Title Bacon's Eye
Author Essay by Mark Sladen,
Interview with Barry Joule
ISBN 1-901785-06-8
Extent 204pp
Format 220 x 220 mm
Binding Soft cover
Price 12.99/$19.99
Illustrations 16 colour, 80 black & white integrated
Pub date Jul-01
Francis Bacon died of a heart attack in 1992. During his lifetime the artist maintained that he painted straight onto canvas without the benefit of preparatory studies. However, since the artist's death, several groups of works on paper have come to light, offering amazing new insights into Bacon's working methods-and his personal obsessions.

This book showcases a unique collection of works on paper that were bundled up and given to Bacon's friend Barry Joule by Bacon just before he died. There are over 1000 items in what is now known as the Joule Archive.
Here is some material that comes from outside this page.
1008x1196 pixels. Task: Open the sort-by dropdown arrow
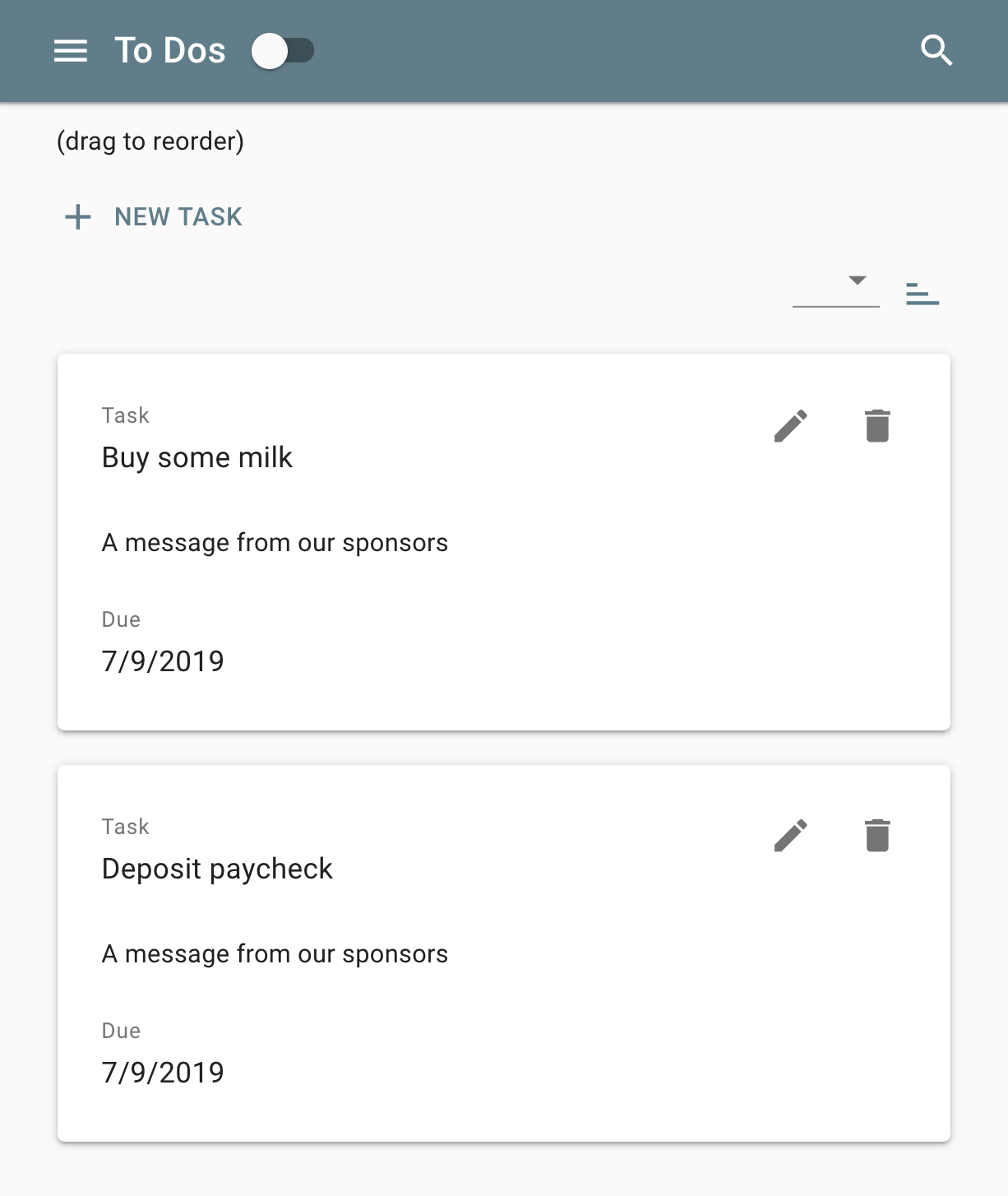858,280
One of the most significant parts of the archive is The X Album, a collection of 70 oil sketches painted in a photograph album that apparently once belonged to Bacon's nanny. These drawings relate to Bacon's work from the 50s and 60s, and include many nudes and portraits, as well as studies of facial malformations.

The Joule Archive also includes over 900 'working documents'- photographs that have been torn from books, magazines and newspapers, many of them folded, scratched or worked over with paint. Here are reproductions of some of Bacon's most famous subjects, such as the painting by Velazquez from which he made his screaming Pope. But the working documents are also an amazing compendium of images in their own right, revealing an artist's eye-view of some of the most important people and events of the 20th Century.

At the time of going to print these works had not been officially recognized as being by Bacon. And although the curators and publisher had wanted to show these works alongside Bacon's paintings permission to do so was categorically denied by the Bacon Estate. Working against a backdrop of intrigue and mystery the show and the book have now been unveiled. The Barbican, 21 Publishing and a host of Bacon experts firmly believe that the majority of the works are by Bacon and now invite the public to judge for themselves.